* [EXCERPT]:
● ● ● ●
Sunday, December 2, 2012

How Not to Write

As anyone can see, I’ve been away for a while.  The main reason is course work; I’m taking two classes for my certification in mediation and organizational conflict.  Unlike last semester, I’ve fallen into the land of the pure social scientist.  My courses require formal submissions in APA style, and I’ve done six papers in that genre.  The experience has been so traumatic that I fear I’ve forgotten how to write like a normal human being, so aside from the time it’s taken to produce 34,000 words in this dialect, I’ve been reluctant to risk confusing real writing with what’s done in social science courses.
    But the last paper is in, and it’s time to start recovering.  I thought the best way to do that would be to contrast what’s been required for the past four months with the way people normally write.
    Now I know every field has its jargon.  But some fields are worse than others.  English and history, I would say, except when contaminated by dogmas like semiotics, can actually produce something approaching real communication.  There are peculiarities, of course.  Mike Rose, in his wonderful Lives on the Boundary, said that when you write an English paper about a play or a novel, you’re not supposed to do what any normal person does when they’re talking about plays or novels: tell what happens and tell if it was any good.  Instead you’re supposed to delve deeper into matters of style, theme, archetype, ambiguity, etc. that prove you can read more carefully than the average best-seller consumer.  But you’re still connecting your reader to the book, often with extensive quotations.  You may also take issue in English and history with other prior writers, whose case you describe in more or less detail before demolishing it.
    The key here is that you’re writing about things that have been written, whether imaginatively or historically.  Often you’re actually reading excellent writing, which may improve your own.
    But in the world of social psychology and the like, none of the above applies.  You don’t follow most of the rules of ordinary discourse, and you almost seem to avoid illuminating your reader.  Take the mention of Mike Rose, above.  This might be re-written as: “Rose (Year) has analyzed the narrative-evaluative paradigm and its inapplicability to the academic setting.”  You would then have to supply the full reference to Rose in a list of references, like “Rose, M. (Year). Lives on the Boundary. New York: Penguin.”  That, of course, is an oversimplification.  To do the job right, you might have to put “Rose, 1995/2005)” to distinguish when the book came out from the edition you consulted.  But you aren’t giving a page number or even a chapter number, so if anyone wanted to find out if Rose really said what you say he said, they would have to read the whole book.  Even more complex, if you bought the book while traveling, you might feel you should cite the country (out of 8) where Penguin has offices; or maybe you should say “London,” because that’s where their registered office is.  This often means interrupting the flow of your thoughts to track down all the data, or else facing hours and hours of citation management just when you’re done and would like a walk, a beer, or some other distraction, like reading a real book.
● ● ● ●
* [DATASET EXTRACT]:
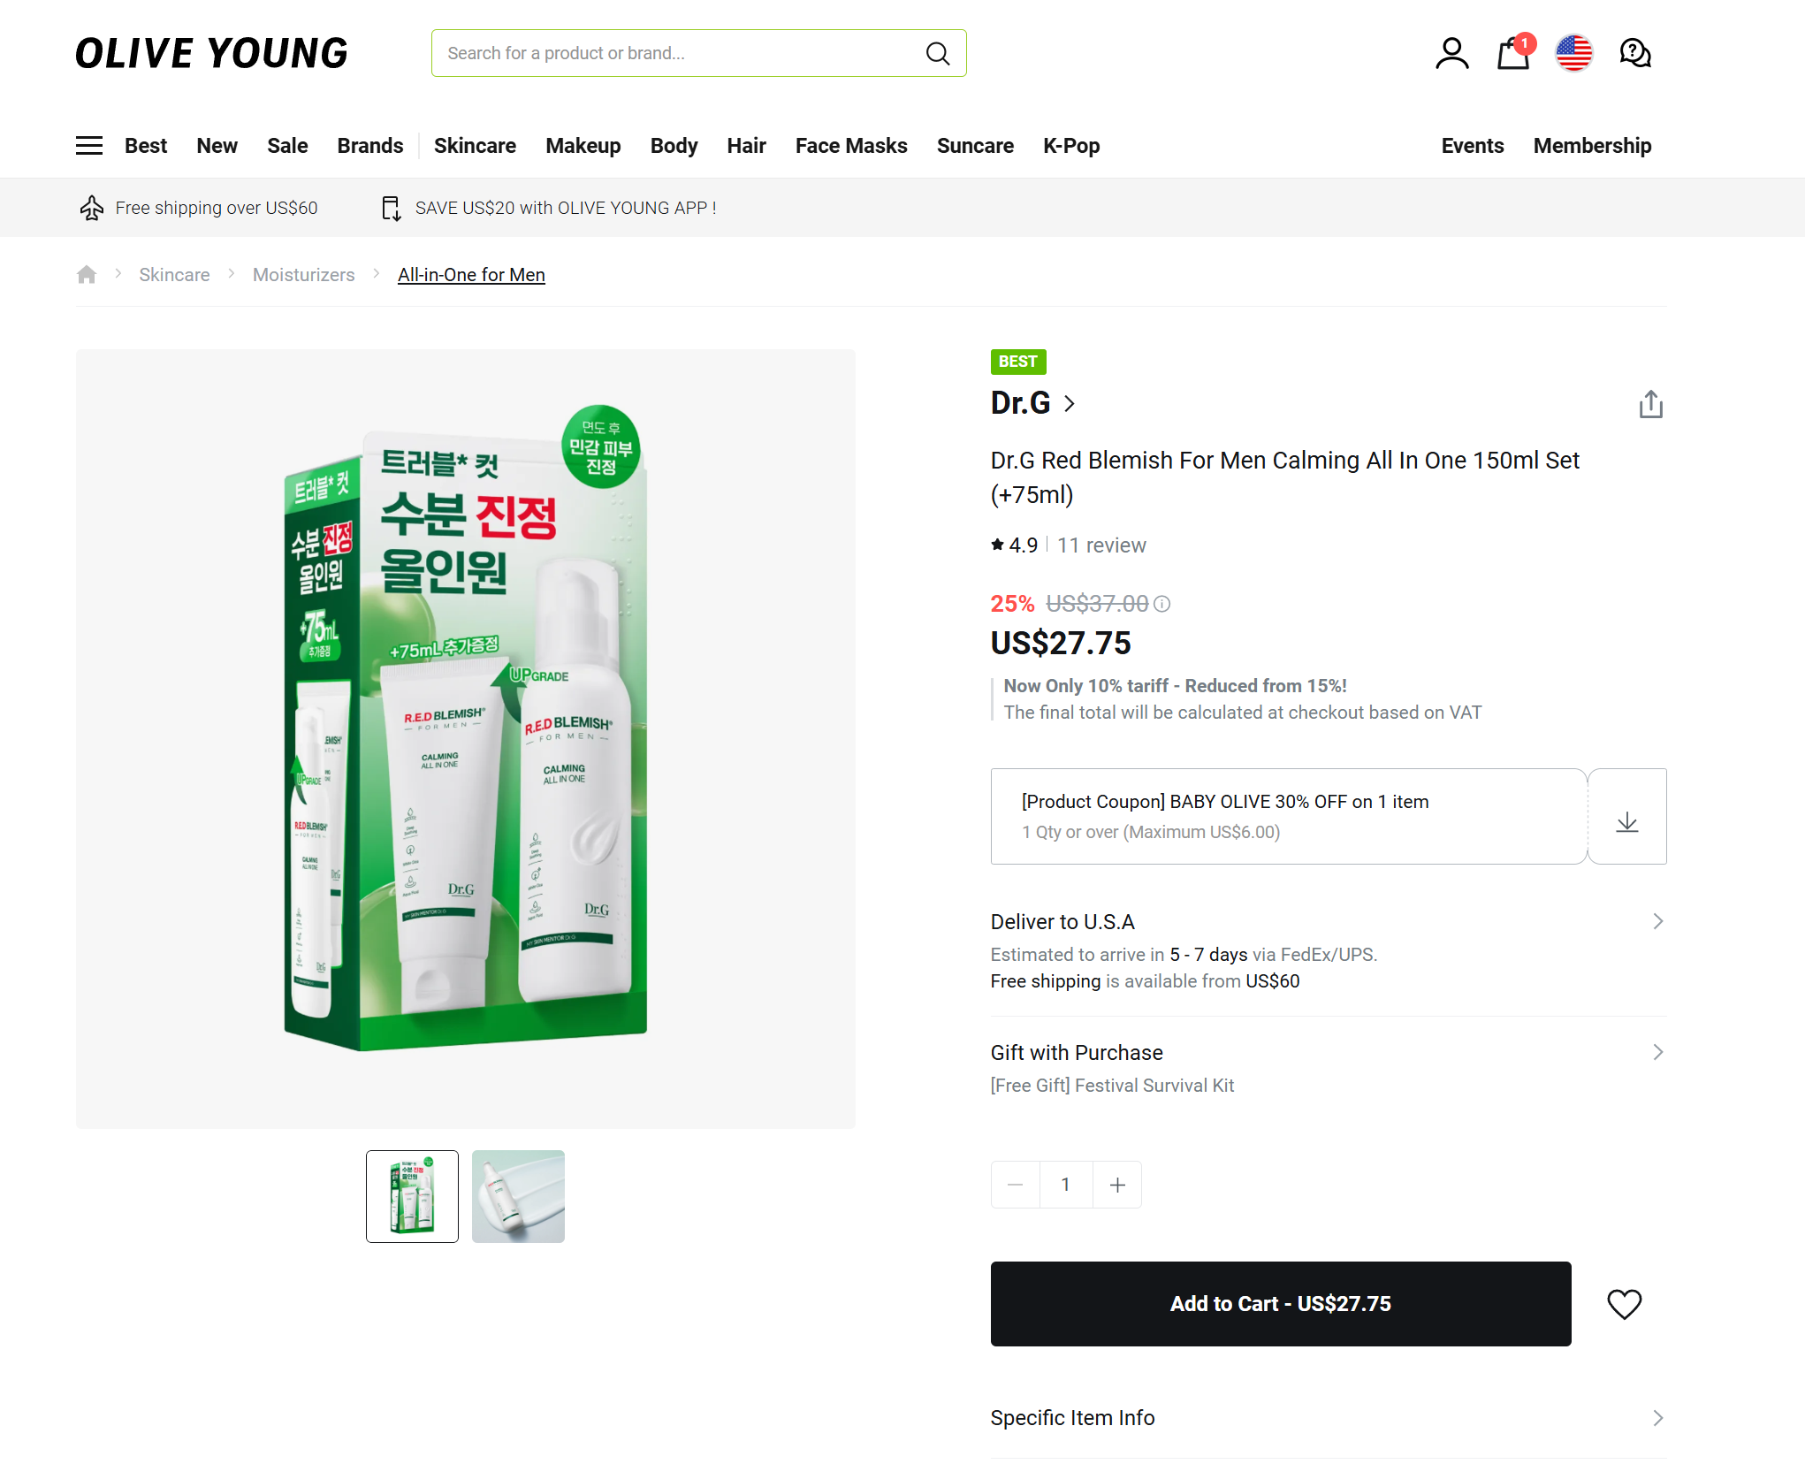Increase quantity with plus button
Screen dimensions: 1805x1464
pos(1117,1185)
● ● ● ●
* [REQUIREMENTS]:
A. According to the blog post "How Not to Write," how many words has the writer produced in APA style?
B. Continue the blog post "How Not to Write" from its last sentence.

* [SOLVED TASKS]:
A. 34,000 words.

B.
    The wisest among the professors I’ve had in this program explained to me that my problem is I’m not the intended reader of the article.  The authors are writing for the select group of people working in the same field or sub-field, who know Rose inside out, and they’re just trying to tell the readers that they’re filling in a hole left by Rose and whoever else they cite, so that the others can see whether it’s a hole they need to know about while they’re filling in whatever hole they’ve staked out.
    Question 1, then, is why are we reading people who are not writing for us, and whom we can’t understand until we’ve read everyone else?  Question 2 is, really?  One article I read had 77 references for seven pages.  What are the odds that reader X or Y has read all 77 things that writer A has read, and remembers them in such detail that a single word and a last name brings it all back?  (One of the interesting tricks played is that these writers also cite everything they’ve ever written that is remotely germane to the current piece.  Are they just showing off, or are they listing 8 other articles so that a research engine will tick off 8 more citations of their work for “mine is bigger than yours” judgments by the powers that be?   They also play the Alphonse-Gaston game: if Larry, Curley and Moe do three pieces of work together, they evidently negotiate whose name goes first, so each of them, or at least each with clout, can get “lead author” props.)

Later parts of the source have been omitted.